Three year anniversary.

This is the three year anniversary for me and my current apartment.  It’s the longest I’ve lived in the same place as an adult.

Part of me wonders if I should be disappointed that my old wanderlust was replaced by moving and shaking of a career variety instead of a new-city-new-neighborhood variety.

But everytime I ask that question I say no.  I like who I am and where I am and I feel like what I’m doing is worthwhile.

Everytime I help researchers find what they need, whether they are 10 or 65, I know I’m in the right place.

Yesterday I helped middle school aged kids locate online resources for their National History Day projects.  One student was researching a mid-20th century TV program’s impact.  She was incredibly articulate about her subject, though her mother said multiple times that they picked a “light” topic this year; as if there was some unspoken need to excuse the choice of a pop culture topic.

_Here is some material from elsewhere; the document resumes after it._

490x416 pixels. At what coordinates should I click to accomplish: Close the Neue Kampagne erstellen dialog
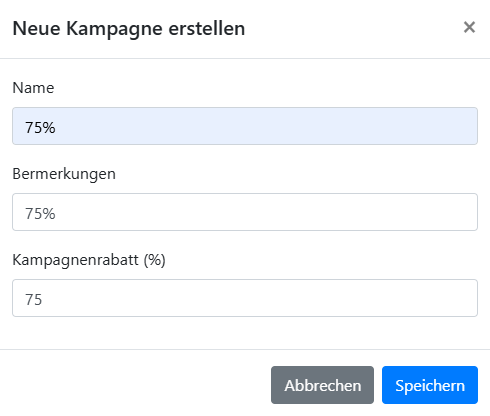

She didn’t need to excuse her students’ project, especially to me.  Everything is important.  Everything has meaning and value.  It’s all connected in the domino run that is life.

When I first moved to Los Angeles I went to AAA and asked them for all their Los Angeles maps.  I cut them up so the maps fit against one another where one ended and the other began.  I wanted to master the roads and freeways – as a child of the suburbs I was programmed early on to view places through windshield glass.

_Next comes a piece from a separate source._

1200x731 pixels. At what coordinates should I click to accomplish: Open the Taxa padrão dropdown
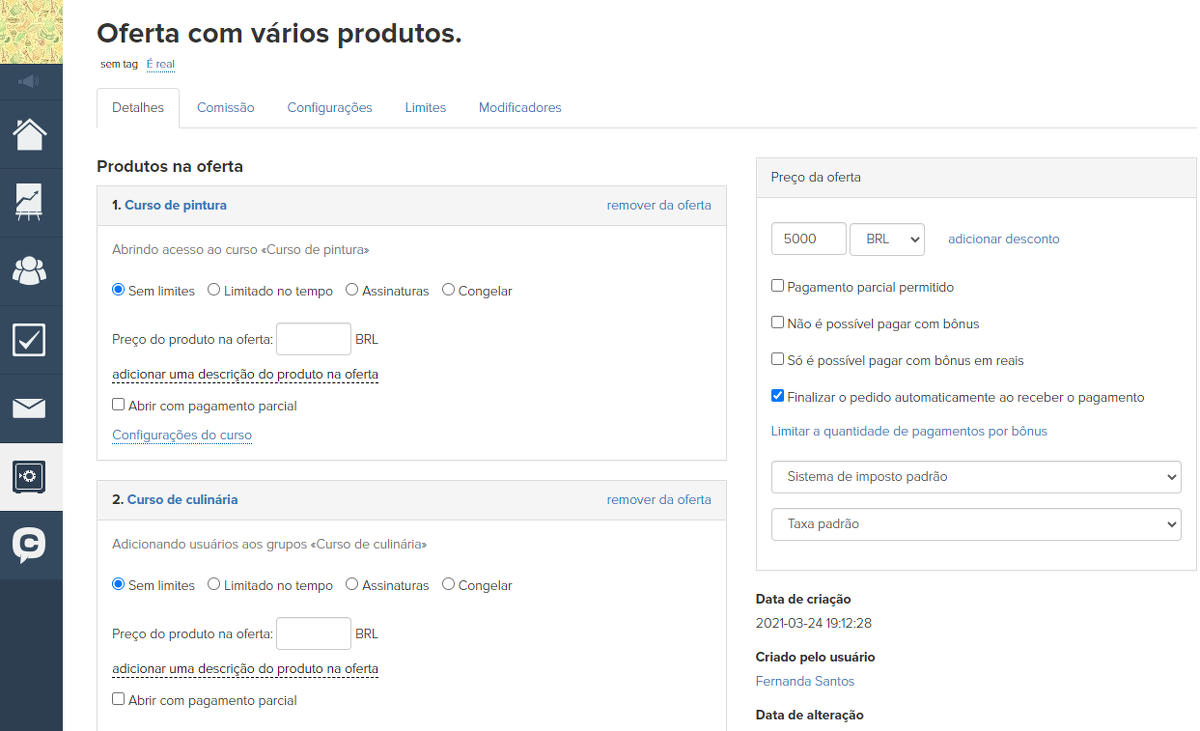coord(976,524)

I don’t have any LA maps on the wall anymore.  There’s still uncharted territory in my mental map of the city, but this is home.

I’ve found my corner.  I feel a mix of delight and disgust that I’ve settled into my routine and that I like it.  I am right where I am suppose to be – at least in this very moment.

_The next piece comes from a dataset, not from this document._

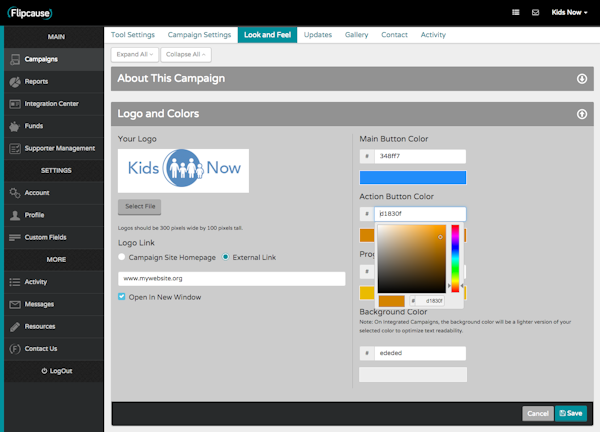The image size is (600, 432).
Task: Select the External Link radio option
Action: point(226,257)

The sublet room I lived in when I first moved to Los Angeles.  Full of someone else's furniture and not very well decorated, but what was important made it on the wall.

The sublet room I lived in when I first moved to Los Angeles as a 21 year old. A tiny box of a room right off the living room.  It was full of someone else’s furniture and not very well decorated, but what was important made it on the wall.